Secondary Outcome Measures :
  1. Overall Survival (OS) (key secondary endpoint) [ Time Frame: from the date of randomization until death due to any cause, assessed up to 5 years ]
    Measured as the time from the date of randomization to the date of death due to any cause. Patients alive at the cut-off date will be censored at the last date they are known to be alive.

  2. Progression Free Survival 2 (PFS2) [ Time Frame: from the date of randomization until second objective tumor progression based on RECIST 1.1, or death due to any cause, whichever occurs first assessed up to 5 years ]
    Defined by the time from initial randomization to the second objective disease progression (ie, after the first subsequent therapy) as assessed by the investigator or death due to any cause, whoever occurs first. Patients alive and free of second progression (including patients without any progression), will be censored at the last disease assessment date.

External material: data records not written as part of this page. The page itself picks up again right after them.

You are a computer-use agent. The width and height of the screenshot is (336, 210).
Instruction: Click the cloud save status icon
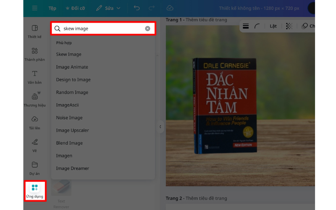point(170,8)
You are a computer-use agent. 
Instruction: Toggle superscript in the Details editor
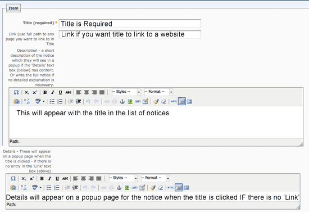point(31,178)
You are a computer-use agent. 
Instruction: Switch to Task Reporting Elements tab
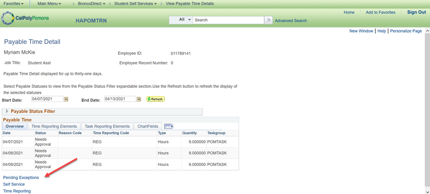pos(107,126)
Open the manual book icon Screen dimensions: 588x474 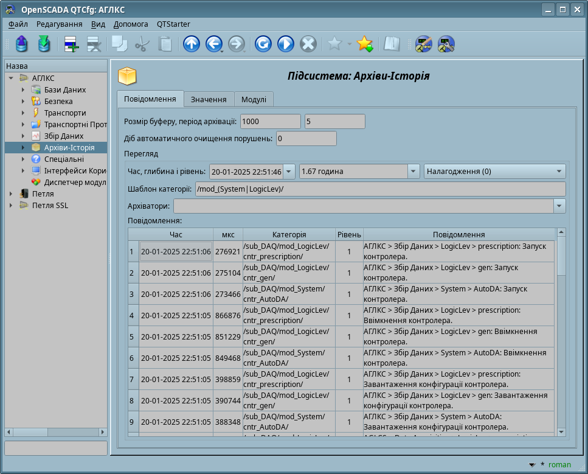391,44
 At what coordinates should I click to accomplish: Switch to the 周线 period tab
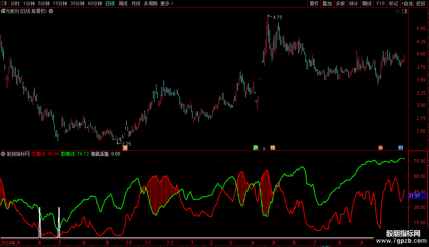[x=123, y=3]
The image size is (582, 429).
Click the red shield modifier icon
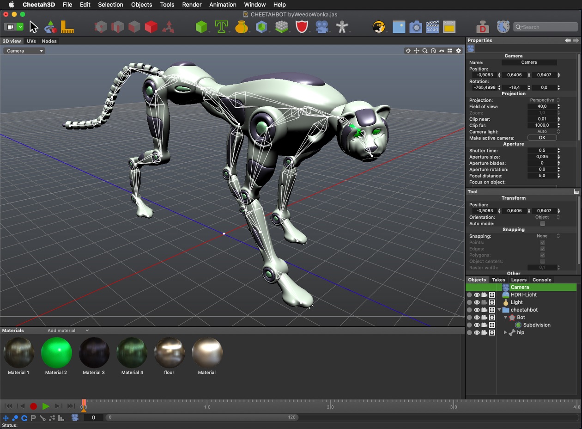302,27
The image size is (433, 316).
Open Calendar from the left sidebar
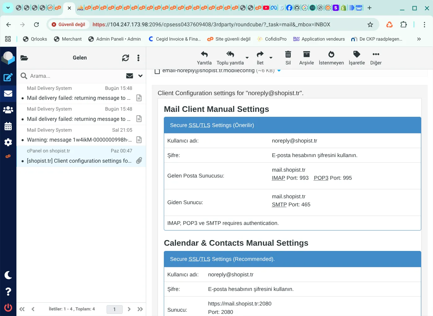pos(8,126)
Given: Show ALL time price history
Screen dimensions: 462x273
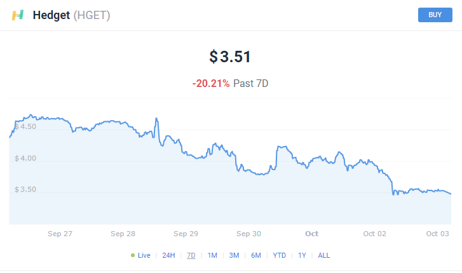Looking at the screenshot, I should (x=324, y=255).
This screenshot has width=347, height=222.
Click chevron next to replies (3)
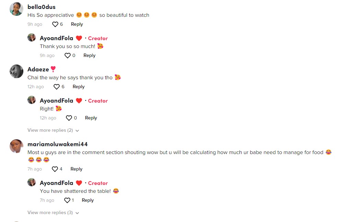(77, 213)
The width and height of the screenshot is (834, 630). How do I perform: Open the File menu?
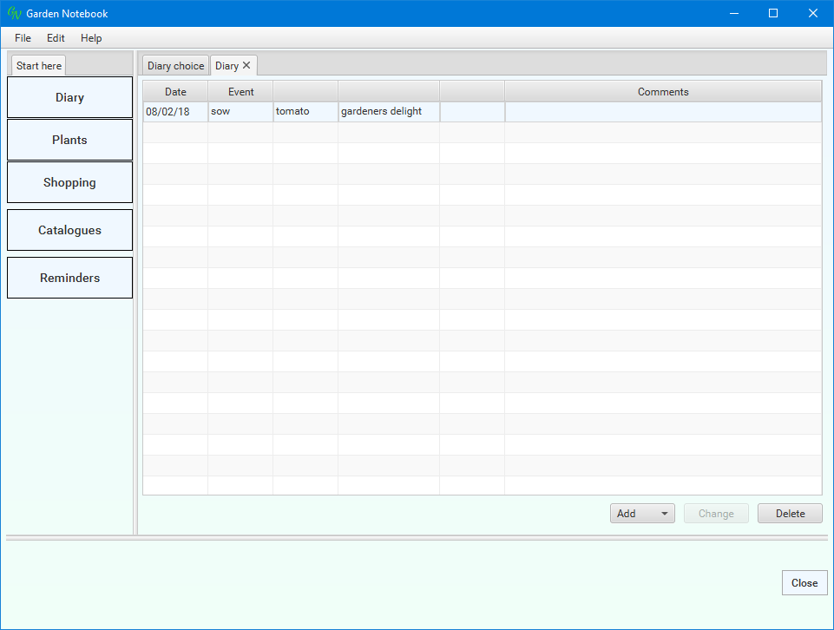coord(23,38)
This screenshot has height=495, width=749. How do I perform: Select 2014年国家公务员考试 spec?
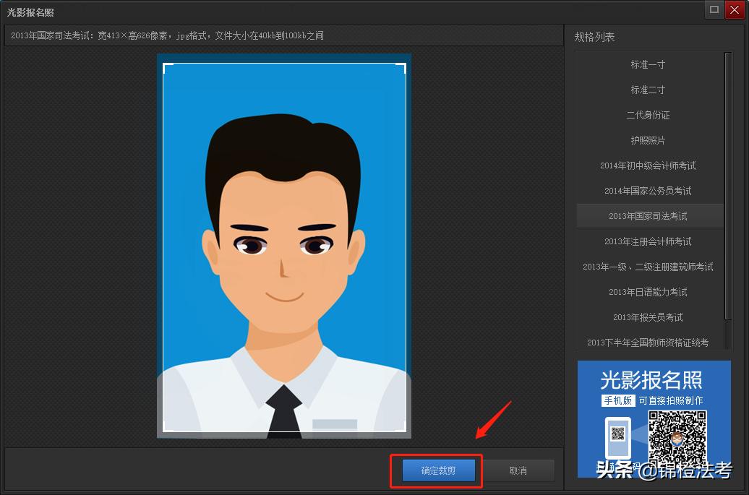(x=649, y=190)
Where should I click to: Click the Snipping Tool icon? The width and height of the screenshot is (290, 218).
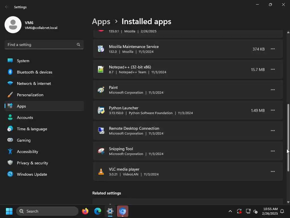(101, 151)
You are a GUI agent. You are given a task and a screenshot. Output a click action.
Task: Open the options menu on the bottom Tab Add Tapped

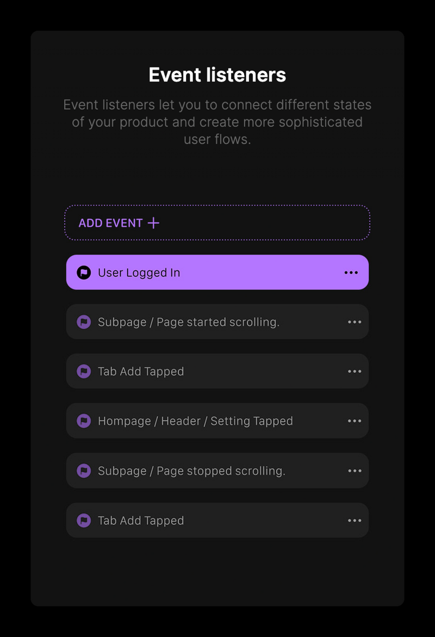(354, 520)
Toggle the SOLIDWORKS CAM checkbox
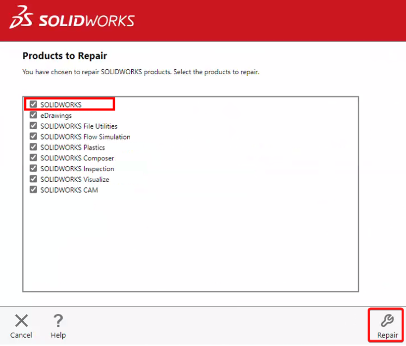The width and height of the screenshot is (406, 346). (33, 190)
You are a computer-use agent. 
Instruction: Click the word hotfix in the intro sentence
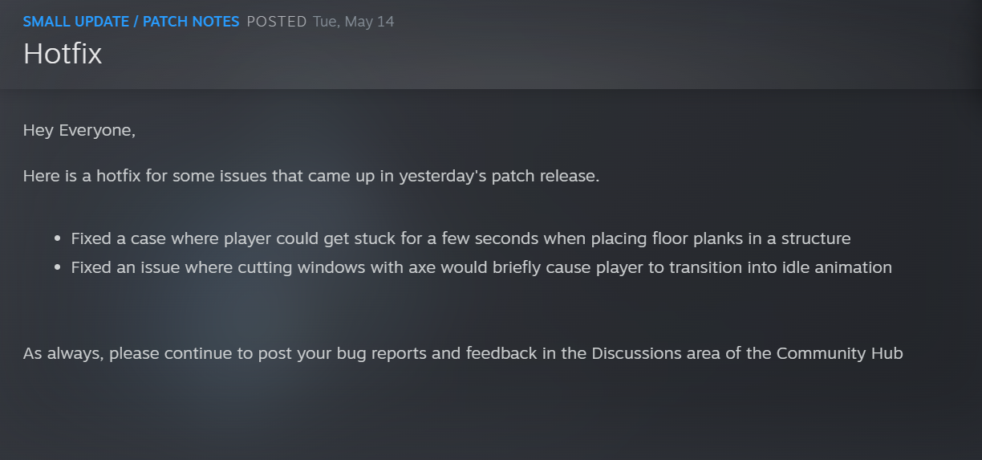pos(119,176)
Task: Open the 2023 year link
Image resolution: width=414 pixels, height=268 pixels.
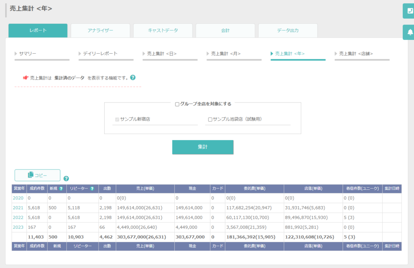Action: pos(18,227)
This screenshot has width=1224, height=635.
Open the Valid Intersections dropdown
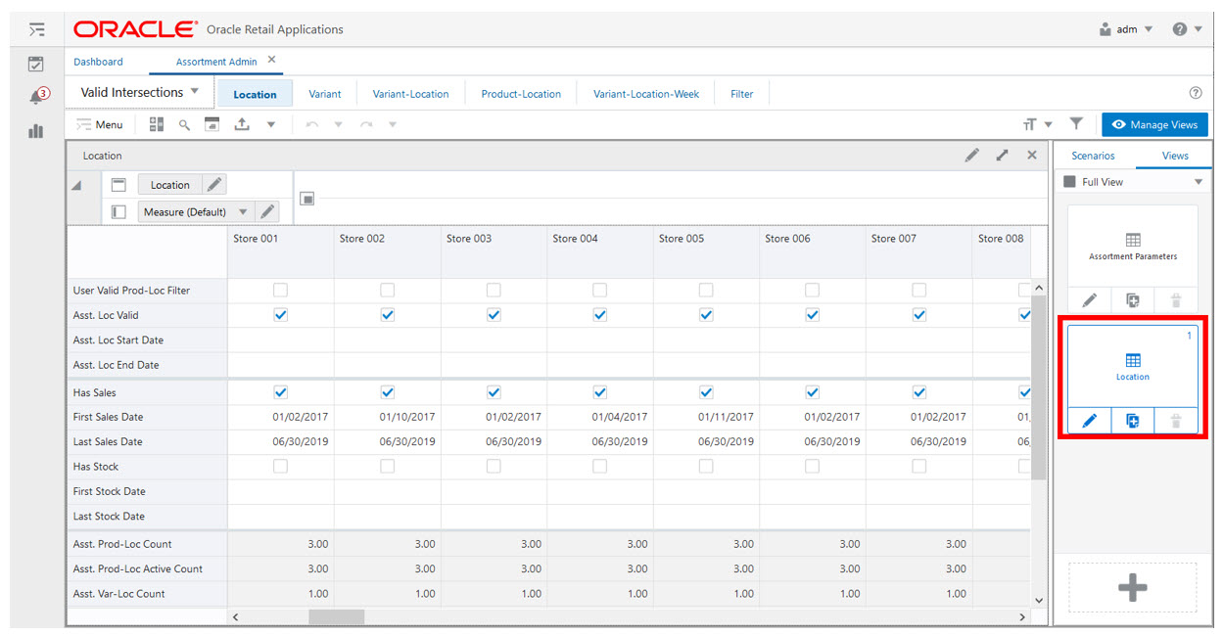pyautogui.click(x=139, y=92)
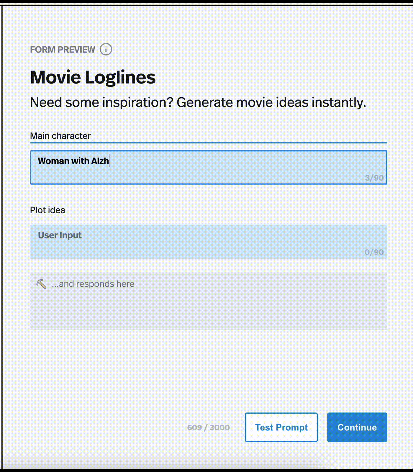Click into the Plot idea input field
The width and height of the screenshot is (413, 472).
208,242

  3. Quality Of Life evaluation based on Quality of Life Questionnaire EQ5D5L (The 5-level EQ-5D version) [ Time Frame: through study completion, an average of 5 years ]
    The EQ-5D-5L essentially consists of 2 pages: the EQ-5D descriptive system and the EQ visual analogue scale (EQ VAS). This decision results in a 1-digit number that expresses the level selected for that dimension. The digits for the five dimensions can be combined into a 5-digit number that describes the patient's health state. Each dimension has 5 levels: no problems, slight problems, moderate problems, severe problems and extreme problems

  4. To assess the effects of Dostarlimab on Health related quality of Life (QoL) based on EORTC QLQ C30 (Quality of Life questionnaire-core 30) [ Time Frame: Defined as the Global Health Status score from the EORTC QLQ C30 at 18 weeks, assessed up to 5 years ]
    Health related quality of life of the patient. For all scales a high score is equivalent to worse or more problems. Range is the difference between the maximum and minimum possible value of the raw score. All items are scored from1 to 4, giving a range=3. For each scale, calculate the raw score by the addition of item responses divided by the number of items. Then a linear transformation is used to standardise the raw score, so that scores range from 0 to 100. Score= (raw score-1)/rangex100

  5. To assess the quantity of peripheral neuropathy event induced by chemotherapy based on EORTC QLQ-CIPN 20 (Quality of Life questionnaire-Chemotherapy induced peripheral neuropathy 20) [ Time Frame: Defined as the Global Health Status score from the EORTC QLQ-CIP20 at 18 weeks, assessed up to 5 years ]
    Chemotherapy induced peripheral neuropathy assessed by QLQ-CIPN20 at 18 weeks for each problems or symptoms there are a scales with a high score which is equivalent to worse or more. All items are scored from1 to 4, giving a range=3. 1 = Not at all and 4 = Very much. For each scale, calculate the raw score by the addition of item responses divided by the number of items.

  6. To assess the effects of treatment on health-related quality of life (HRQoL) as measure by determining time to deterioration in Quality of life, based EORTC QLQ-EN24 (Quality of Life Questionnaire - Endometrial Cancer Module) [ Time Frame: Defined as the Global Health Status score from the EORTC QLQ-EN24 at 18 weeks, assessed up to 5 years ]
    To assess disease and treatment specific aspects of the quality of life of patients with endometrial cancer. A high score for the functional scales represents a high level of functioning, while a high score for the symptom scales represents a high level of symptoms or problems. Symptoms related to sexual/vaginal problems (EMSXV including item 51-53) are optional.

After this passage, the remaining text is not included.